Source excerpt
By the Numbers: Many Members, Great Retention

A spin class in session - many members, great retention

 
“Every time our membership reaches 150 people, we drop back to 130!”

“We hover between 110 and 125 members. We never drop lower, but we never seem to reach higher, either.”

“We’ve been at the same membership for 2.5 years even though we get new people almost every month!”

Many gyms hit a “glass ceiling” and their growth just stops. Sure, they gain a few clients, but then they drop back again. They’ll have a little surge and then an exodus.

The reason? They’re using the wrong plan. Or they’re using a good plan at the wrong time.

In this series, I’ll tell you how your business has to change to blast through these glass ceilings, why you shouldn’t plan for 300 members right out of the gate and how the wrong growth plan is actually holding you back.

A leaderboard showing the top 10 Two-Brain gyms by members for January 2021.


First: Why This Is Important


To change clients’ lives, you need to keep them in your care long enough to change their habits long term. For most people, that’s at least a year.

Retention of less than a year is also harmful to your business: The shorter the clients’ length of engagement, the sooner you’ll have to replace them. That means you’ll spend all your time thinking about marketing instead of changing the lives of the people already in your care.


Second: Why 150?


In our recent “State of the Industry” publication, we showed that the most successful gyms had an average of 152 clients. This has nothing to do with programming or equipment and little to do with local demographics. It has everything to do with human behavior.

Anthropologist Robin Dunbar’s work on human organization shows that we naturally congregate in groups of 5, 15, 50 or 150. After 150 people, groups usually split because we can’t effectively manage the network of connections anymore. This is why a company in the military is usually built around 150 people, why groups like the Hutterites split when their community reaches 150 and why many companies split their workforces into teams of 150 or fewer.

The number of clients you can effectively retain at your gym might not be 150. In fact, it’s probably less—you might find yourself reaching 100 members and then dropping to 90, or 120 members and dropping back to 110. But it’s very rarely more than 150.


Why You Can’t Bust Through Your Client Ceiling


Pop quiz: what’s a client’s partner’s name?

Given request 1
Reproduce part of the gym retention article, starting at the words "By the Numbers: Many" and stopping after the words "then an exodus.".
Given request 2
List every group size that the gym retention article says people naturally congregate in, according to Robin Dunbar's work.
Given request 3
Write the next part of the gym retention article, continuing from its last line.
The entries after the gym retention article come from a separate, unrelated source.

Dataset
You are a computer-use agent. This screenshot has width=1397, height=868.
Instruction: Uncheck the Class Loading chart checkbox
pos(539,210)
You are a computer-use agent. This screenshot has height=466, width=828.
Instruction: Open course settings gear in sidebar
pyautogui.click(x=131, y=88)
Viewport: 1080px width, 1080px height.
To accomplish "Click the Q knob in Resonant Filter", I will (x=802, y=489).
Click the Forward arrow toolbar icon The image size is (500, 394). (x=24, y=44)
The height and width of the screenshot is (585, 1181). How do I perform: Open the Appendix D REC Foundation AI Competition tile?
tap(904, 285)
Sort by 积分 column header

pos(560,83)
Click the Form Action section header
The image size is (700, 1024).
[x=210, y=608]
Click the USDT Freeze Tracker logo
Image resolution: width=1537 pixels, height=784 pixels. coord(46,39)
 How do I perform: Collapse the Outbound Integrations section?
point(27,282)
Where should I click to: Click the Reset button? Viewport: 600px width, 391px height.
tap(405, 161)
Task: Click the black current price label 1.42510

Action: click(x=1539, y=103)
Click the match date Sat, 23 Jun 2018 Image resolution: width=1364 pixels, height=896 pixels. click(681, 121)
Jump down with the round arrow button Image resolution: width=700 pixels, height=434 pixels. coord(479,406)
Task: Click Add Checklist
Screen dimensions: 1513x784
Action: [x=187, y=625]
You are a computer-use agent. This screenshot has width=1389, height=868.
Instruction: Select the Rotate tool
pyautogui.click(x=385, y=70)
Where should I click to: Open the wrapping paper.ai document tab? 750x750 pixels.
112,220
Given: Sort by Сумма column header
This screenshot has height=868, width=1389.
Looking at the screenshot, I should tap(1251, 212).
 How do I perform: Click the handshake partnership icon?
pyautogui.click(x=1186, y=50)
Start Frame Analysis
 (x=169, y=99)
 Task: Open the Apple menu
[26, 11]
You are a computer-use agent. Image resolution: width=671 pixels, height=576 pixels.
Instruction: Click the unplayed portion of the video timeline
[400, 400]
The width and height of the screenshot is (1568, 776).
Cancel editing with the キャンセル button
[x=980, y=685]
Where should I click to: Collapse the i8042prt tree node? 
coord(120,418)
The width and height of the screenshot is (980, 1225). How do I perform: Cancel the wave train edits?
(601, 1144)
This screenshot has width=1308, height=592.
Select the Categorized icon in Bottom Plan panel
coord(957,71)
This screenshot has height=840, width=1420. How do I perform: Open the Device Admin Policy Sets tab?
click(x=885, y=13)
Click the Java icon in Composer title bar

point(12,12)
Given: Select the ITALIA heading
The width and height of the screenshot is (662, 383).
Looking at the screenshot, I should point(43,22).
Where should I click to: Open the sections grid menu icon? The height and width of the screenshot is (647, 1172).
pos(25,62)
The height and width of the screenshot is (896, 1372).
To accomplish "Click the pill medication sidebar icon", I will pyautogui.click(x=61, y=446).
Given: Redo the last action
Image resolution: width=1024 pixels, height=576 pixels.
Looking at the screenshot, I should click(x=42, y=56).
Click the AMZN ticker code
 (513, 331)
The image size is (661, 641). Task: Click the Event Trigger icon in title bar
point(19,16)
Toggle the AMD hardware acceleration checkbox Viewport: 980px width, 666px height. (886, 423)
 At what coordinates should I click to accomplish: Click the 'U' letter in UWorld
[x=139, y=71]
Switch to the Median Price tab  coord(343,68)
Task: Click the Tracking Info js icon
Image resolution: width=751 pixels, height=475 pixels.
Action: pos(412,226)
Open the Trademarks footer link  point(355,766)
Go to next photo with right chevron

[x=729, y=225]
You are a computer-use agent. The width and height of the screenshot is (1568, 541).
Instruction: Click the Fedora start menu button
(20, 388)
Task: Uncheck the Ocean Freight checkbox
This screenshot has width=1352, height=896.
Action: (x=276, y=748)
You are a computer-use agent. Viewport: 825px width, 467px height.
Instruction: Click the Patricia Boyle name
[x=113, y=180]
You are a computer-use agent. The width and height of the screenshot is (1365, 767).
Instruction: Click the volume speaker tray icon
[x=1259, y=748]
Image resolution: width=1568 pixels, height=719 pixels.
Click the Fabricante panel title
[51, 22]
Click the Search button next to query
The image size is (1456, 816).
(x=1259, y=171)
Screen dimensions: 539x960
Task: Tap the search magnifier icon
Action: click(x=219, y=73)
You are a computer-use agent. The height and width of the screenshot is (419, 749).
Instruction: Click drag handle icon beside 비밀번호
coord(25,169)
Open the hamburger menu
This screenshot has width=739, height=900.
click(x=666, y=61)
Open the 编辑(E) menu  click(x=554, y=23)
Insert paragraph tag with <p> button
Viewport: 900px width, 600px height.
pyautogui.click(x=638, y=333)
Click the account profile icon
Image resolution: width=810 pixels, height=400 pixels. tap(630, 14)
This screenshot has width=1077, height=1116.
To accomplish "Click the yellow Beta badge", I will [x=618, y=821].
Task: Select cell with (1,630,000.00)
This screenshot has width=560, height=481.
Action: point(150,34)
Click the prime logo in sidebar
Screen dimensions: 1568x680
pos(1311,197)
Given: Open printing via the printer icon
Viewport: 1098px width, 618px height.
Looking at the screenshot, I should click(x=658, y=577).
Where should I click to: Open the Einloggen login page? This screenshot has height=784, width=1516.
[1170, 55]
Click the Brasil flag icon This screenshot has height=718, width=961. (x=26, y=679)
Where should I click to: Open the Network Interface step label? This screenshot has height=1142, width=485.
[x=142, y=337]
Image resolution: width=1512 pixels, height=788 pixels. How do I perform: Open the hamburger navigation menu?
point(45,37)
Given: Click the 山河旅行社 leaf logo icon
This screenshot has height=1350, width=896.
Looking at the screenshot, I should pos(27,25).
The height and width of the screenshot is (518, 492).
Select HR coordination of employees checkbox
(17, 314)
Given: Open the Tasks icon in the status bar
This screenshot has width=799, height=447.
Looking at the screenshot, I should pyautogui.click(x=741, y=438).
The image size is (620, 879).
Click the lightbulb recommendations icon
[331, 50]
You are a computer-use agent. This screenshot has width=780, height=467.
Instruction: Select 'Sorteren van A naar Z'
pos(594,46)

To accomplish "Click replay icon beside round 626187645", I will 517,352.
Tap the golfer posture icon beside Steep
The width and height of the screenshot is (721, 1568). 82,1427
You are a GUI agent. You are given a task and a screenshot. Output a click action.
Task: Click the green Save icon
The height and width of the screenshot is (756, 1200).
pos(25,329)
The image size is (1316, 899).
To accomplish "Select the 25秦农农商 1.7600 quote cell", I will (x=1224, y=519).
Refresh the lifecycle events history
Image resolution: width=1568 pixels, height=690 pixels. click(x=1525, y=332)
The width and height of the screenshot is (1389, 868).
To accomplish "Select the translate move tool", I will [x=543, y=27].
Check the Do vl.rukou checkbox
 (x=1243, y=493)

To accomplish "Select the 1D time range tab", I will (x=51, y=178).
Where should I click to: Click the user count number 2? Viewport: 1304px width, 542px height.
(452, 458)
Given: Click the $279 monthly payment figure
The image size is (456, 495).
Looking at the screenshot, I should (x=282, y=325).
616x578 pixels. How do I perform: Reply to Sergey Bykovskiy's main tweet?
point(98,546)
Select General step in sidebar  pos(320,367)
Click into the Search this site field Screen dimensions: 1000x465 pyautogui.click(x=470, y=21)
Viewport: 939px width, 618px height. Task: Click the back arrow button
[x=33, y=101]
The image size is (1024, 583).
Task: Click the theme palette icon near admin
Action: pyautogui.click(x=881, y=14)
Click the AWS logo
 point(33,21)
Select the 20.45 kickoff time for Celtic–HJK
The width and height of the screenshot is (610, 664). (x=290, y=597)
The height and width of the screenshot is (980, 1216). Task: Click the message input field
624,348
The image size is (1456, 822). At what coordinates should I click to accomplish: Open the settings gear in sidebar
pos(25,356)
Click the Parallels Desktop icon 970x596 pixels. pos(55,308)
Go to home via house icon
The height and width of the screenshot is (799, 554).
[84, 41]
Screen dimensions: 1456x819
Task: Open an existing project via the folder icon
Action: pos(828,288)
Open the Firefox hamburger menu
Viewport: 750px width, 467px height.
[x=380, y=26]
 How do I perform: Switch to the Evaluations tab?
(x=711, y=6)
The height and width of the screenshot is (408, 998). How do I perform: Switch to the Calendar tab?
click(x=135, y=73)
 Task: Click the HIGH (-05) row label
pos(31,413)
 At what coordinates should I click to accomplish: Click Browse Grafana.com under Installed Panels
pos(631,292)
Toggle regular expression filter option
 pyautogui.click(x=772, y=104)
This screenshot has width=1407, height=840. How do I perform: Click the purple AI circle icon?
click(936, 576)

Exercise output 1
By the Numbers: Many Members, Great Retention

A spin class in session - many members, great retention

 
“Every time our membership reaches 150 people, we drop back to 130!”

“We hover between 110 and 125 members. We never drop lower, but we never seem to reach higher, either.”

“We’ve been at the same membership for 2.5 years even though we get new people almost every month!”

Many gyms hit a “glass ceiling” and their growth just stops. Sure, they gain a few clients, but then they drop back again. They’ll have a little surge and then an exodus.

Exercise output 2
5, 15, 50, 150

Exercise output 3
You can maintain a certain number of personal relationships really well. If you’re an empathetic extrovert, that number might be higher.

But if you’re running a business, the number gets lower all the time because your brain is just too full. Think about your shrinking circle of friends, your less-frequent calls to your mom, your last-minute shopping trips for the kids’ birthdays. When you have five clients, you remember their kids’ names, their dogs’ names and even where they went to college. But at 50, you won’t remember some of those details. And at 150, you probably won’t remember most of them.

It’s not critical to recall the names of pets. But this degree of knowledge is a sign of the strength of your relationship. If you know a pet’s name, you’re close. And for introverts (like me), the number of personal relationships I can maintain is probably a lot lower than 150.

Other things lower your client ceiling, too:

1. Lack of systems—If every client receives a different experience, you’ll lose many of them. Signal: Clients preferentially choose classes based on one coach over another.

2. Lack of proper onboarding—When a client is thrown into a group class—even for a “free trial” —the person is less likely to sign up and more likely to quit early. Signal: You don’t have a consultative process.

3. Poor retention—When clients leave, they sometimes take other clients with them.

4. Inconvenience—If your clients have to juggle their schedules to match yours, they’ll leave.

5. Staff turnover—Your best coaches leave and take clients with them.

6. The wrong model—At the 150-member mark, your model changes. You need different staff, different systems and maybe even a different name.

In the next post in this series, I’ll tell you exactly what the most successful gyms with more than 150 members have in common.


The Big Reason: Your Target Is too Far Away


Gyms that start small can scale a little at a time. The owners find a little space, fill it, get profitable and then grow.

Every time they grow, they experience a little “dip”: Their expenses are higher and their profit is lower. That’s normal for businesses that scale.

But if the “dip” is too big, it turns into the Valley of Death. And this is killing many microgyms: They open a 10,000 square foot facility with $50,000 in debt, and they’re instantly desperate to cover their monthly bills. So they offer discounts, try to force long-term contracts and just generally try to sell anything they possibly can to make money. Over time, as desperation increases, some might even run bait-and-switch ads on Facebook to survive.

A line graph showing gym profits as the number of clients grows. More clients are not always better.

You need a different plan at each stage of business.

Fewer than 50 clients? We want you to earn over $50,000 per year serving those clients. There’s a plan for that coming soon.

50-150? That’s our RampUp program. We want you to earn $100,000 per year with 150 clients.

Over 150? You need a different plan. That’s our Tinker program, where you’ll level up as a leader, learn to build a management layer, optimize for profit and duplicate your gym without killing yourself.


Other Media in This Series


“By the Numbers: What Gyms With More Than 150 Clients Have in Common”
“By the Numbers: Breaking the 150-Client Barrier”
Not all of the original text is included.